Passage
┄┄┄┄┄┄┄┄┄┄┄┄┄┄┄┄┄┄┄┄

Codlingmoths · 22/05/2025 03:26

And how was it when you had a csection and hysterectomy at the same time? Was bending and reaching and lifting a baby quite manageable?

im being sarcastic because you didn’t have that, you didn’t have such major surgery but you are perfectly willing to tell an anxious woman about to that she will be totally fine. It’s like saying you should be able to walk on your broken ankle, when I sprained mine I was back hobbling at work the next day.
(for what it’s worth I think women deserve full support with the baby overnight after a csection, and my dh was my support after difficult natural births)

How do you know I didn’t? And just for the record a c section is considered major abdominal surgery. How do you know I don’t know others that have had both at the same time as well and have asked this very question?

I said it woukd be fine to reassure and it was her needs that were important.

But hey you just got annoyed/offended or whatever word you want to use.

She asked for opinions I gave mine. You may not like it but that was my and experience.

I stand by what I said - it was fine. I didn’t need my husband there.

Marble10 · 22/05/2025 07:55

Did he stay previously?
My DH stayed before and I know he would not again 😂 (unless it was life & death situation of course). Staying on the floor/chair is not fun for anyone plus the food options aren’t great from hospital cafes,
partners aren’t fed hospital food.
I don’t blame him

nopineapplepizza · 22/05/2025 08:07

Start asking around friends and family to see if someone else can come and stay with you; explain to them that you H is refusing to and you don’t want to be alone, in pain, with restricted movement and caring for a newborn.

Your husband is a useless excuse of a father and a pathetic spouse.

┄┄┄┄┄┄┄┄┄┄┄┄┄┄┄┄┄┄┄┄

Records from a data source

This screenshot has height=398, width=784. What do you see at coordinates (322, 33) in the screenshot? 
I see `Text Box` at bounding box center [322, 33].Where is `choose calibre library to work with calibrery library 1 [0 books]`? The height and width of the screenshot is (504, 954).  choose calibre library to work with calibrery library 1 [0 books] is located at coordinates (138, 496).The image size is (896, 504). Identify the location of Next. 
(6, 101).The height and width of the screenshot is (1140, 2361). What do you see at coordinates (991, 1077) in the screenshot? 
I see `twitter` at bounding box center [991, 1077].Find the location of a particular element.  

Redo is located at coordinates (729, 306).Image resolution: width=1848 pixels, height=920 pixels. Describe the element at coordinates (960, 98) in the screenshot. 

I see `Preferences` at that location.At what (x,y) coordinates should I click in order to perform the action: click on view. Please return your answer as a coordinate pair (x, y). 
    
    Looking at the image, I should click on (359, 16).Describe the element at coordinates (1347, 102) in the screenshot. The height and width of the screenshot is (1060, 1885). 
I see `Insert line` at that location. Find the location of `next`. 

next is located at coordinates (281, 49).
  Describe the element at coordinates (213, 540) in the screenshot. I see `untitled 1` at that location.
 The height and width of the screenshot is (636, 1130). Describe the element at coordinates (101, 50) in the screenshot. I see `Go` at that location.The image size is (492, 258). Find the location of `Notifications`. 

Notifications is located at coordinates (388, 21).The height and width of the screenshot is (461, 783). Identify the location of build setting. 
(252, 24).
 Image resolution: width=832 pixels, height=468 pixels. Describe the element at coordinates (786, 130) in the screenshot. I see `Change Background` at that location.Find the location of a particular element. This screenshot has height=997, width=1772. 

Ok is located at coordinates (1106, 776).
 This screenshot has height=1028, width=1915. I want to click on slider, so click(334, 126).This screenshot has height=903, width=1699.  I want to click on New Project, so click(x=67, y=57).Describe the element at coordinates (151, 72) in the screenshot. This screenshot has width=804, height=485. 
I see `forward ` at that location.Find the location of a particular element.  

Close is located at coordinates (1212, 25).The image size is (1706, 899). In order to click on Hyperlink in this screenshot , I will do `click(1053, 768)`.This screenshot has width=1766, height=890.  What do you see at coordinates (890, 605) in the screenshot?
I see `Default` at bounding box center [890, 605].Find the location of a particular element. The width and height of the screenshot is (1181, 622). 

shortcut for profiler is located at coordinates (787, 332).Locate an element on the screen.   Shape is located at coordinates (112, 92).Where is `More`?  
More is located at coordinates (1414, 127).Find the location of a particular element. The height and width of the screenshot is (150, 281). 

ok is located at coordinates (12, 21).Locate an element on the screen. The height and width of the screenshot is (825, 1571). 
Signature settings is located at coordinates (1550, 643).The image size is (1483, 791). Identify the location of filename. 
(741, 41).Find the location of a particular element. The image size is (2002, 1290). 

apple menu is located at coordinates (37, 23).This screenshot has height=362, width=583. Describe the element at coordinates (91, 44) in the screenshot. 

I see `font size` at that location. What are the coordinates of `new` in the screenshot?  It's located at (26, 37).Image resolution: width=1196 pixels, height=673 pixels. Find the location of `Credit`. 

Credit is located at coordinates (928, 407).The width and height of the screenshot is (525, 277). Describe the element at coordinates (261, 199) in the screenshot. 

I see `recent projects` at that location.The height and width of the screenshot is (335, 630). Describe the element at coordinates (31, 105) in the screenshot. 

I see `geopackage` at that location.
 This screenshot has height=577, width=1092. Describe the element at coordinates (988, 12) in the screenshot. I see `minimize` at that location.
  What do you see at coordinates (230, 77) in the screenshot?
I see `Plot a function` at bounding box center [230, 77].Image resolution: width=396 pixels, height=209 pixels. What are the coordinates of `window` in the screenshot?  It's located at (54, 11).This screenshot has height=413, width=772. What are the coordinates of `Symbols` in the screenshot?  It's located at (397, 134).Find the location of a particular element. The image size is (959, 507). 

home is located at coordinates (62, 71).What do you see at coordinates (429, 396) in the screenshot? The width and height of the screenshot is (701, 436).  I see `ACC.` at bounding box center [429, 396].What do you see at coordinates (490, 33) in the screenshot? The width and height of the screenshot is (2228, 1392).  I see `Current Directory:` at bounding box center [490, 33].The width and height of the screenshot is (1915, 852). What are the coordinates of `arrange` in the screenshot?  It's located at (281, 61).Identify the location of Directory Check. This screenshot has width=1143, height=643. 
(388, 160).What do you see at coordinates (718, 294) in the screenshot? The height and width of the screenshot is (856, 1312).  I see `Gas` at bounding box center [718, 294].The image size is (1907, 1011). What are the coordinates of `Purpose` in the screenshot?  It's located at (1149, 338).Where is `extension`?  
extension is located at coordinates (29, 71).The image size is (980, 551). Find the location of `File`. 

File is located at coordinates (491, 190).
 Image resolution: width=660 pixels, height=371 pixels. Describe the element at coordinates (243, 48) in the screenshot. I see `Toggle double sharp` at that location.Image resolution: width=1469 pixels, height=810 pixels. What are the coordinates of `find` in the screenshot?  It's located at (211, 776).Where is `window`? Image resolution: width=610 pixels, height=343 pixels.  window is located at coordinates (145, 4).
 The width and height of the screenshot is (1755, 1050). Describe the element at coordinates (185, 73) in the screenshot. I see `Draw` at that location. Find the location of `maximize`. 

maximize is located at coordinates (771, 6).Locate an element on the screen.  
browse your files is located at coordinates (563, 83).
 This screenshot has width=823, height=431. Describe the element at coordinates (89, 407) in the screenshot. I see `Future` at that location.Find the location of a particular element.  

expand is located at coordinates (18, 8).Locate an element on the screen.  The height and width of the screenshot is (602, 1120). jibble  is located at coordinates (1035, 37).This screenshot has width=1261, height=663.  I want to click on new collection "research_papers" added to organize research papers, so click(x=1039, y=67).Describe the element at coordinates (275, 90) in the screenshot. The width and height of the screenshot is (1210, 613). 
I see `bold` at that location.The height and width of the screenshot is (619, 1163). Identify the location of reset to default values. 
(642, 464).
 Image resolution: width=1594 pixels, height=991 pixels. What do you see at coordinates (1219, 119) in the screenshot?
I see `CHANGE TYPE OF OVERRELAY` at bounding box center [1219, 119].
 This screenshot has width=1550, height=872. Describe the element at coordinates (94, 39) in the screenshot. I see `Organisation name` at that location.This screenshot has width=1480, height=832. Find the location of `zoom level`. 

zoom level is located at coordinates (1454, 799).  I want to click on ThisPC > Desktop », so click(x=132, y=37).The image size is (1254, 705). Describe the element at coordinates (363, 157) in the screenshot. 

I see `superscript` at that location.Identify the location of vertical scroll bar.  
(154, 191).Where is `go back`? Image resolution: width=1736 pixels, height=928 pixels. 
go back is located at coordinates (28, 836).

┄┄┄┄┄┄┄┄┄┄┄┄┄┄┄┄┄┄┄┄

Study questions
- 1) In the forum thread, what does Marble10 say about whether partners get hospital food?
- 2) Write out everything in the forum thread from "I don’t blame" down to "a pathetic spouse.".

Numbered answers
- 1) Partners aren't fed hospital food.

- 2)
I don’t blame him

nopineapplepizza · 22/05/2025 08:07

Start asking around friends and family to see if someone else can come and stay with you; explain to them that you H is refusing to and you don’t want to be alone, in pain, with restricted movement and caring for a newborn.

Your husband is a useless excuse of a father and a pathetic spouse.